Bisogna fare della propria vita come si fa un’opera d’arte.
Frase attribuita a Gabriele D’Annunzio.
Ho raggiunto telefonicamente Francesco Patanè per farmi raccontare la sua personale esperienza sul set di Il cattivo poeta e del rapporto che ha costruito con Gabriele D’Annunzio.
La trama
Giovanni Comini, interpretato da uno strabiliante Francesco Patanè, è un giovane laureato che si occupa di politica, vive a Brescia, città in cui ha sede la Casa del Fascio, ed è un convinto sostenitore del Partito fascista appena promosso a federale, promozione che lui stesso definisce ‘un personale successo come un tassello per raggiungere qualcosa d’importante, in nome di un’Italia padrone del proprio destino’.
Nella primavera del 1936 viene convocato a Roma dal segretario Starace per ricevere un nuovo e alquanto delicato incarico: dovrà far sì che il poeta Gabriele D’Annunzio si fidi di lui in modo da spiarlo per conto del regime. Compito certo non facile quello di Giovanni, un ragazzo ingenuo e fiducioso, soprattutto se consideriamo che D’Annunzio era consapevole di essere spiato. Era ormai anziano, ma certo non stupido.

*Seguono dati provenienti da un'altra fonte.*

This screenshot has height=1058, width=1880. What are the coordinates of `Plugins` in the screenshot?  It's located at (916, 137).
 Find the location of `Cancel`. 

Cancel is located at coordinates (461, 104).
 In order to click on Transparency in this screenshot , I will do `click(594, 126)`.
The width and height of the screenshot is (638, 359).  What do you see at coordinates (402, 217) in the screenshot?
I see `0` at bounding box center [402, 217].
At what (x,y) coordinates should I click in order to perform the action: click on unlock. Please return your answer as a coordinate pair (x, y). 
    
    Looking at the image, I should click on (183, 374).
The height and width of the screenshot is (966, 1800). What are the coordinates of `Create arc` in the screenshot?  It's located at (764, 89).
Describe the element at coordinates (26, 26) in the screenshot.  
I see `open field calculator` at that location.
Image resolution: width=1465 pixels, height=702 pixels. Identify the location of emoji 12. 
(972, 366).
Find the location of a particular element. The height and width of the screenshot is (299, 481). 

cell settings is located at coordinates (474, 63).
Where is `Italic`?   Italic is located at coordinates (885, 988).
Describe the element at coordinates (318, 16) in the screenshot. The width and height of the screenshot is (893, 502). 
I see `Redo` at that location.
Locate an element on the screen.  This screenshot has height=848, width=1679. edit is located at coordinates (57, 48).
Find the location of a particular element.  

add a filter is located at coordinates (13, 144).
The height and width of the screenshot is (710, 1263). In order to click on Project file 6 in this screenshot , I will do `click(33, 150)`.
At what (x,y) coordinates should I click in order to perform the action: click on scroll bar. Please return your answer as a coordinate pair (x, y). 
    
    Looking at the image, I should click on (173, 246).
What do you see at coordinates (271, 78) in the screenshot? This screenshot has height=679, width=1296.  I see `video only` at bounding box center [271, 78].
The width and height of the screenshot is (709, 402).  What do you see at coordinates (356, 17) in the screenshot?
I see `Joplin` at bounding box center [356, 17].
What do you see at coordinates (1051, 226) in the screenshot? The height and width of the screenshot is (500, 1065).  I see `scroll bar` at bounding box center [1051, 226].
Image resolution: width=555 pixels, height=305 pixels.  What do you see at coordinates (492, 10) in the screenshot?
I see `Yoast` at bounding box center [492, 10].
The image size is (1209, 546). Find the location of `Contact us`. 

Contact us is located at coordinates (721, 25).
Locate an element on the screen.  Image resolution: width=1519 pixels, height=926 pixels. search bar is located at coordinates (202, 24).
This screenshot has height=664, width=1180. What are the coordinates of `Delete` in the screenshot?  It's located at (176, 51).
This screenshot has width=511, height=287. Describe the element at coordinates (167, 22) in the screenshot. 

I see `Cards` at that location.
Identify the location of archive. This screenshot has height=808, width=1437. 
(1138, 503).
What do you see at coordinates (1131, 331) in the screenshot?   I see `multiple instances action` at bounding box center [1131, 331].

Quello che infatti mi ha colpito di Il cattivo poeta è stato vedere che Giovanni Comini non è stato surclassato dal ‘poeta sacro’ ma anzi si è rivelato una presenza importante, quasi indispensabile, nei suoi ultimi anni di vita.
Come ti sei preparato per il ruolo? Hai studiato molto o hai preferito piuttosto fare una sorta di tabula rasa?
Ho studiato molto. In generale mi piace conoscere il personaggio prima di affrontarlo, uno studio che però è piuttosto un insieme di processi diversi. C’è sicuramente il farsi attraversare dalle immagini, ho visto molti documentari sull’epoca proprio per capire il tipo di aria che si respirava e poi anche la prova costume che si è rivelata molto utile per iniziare a sentire il personaggio nel mio corpo e nella mia testa.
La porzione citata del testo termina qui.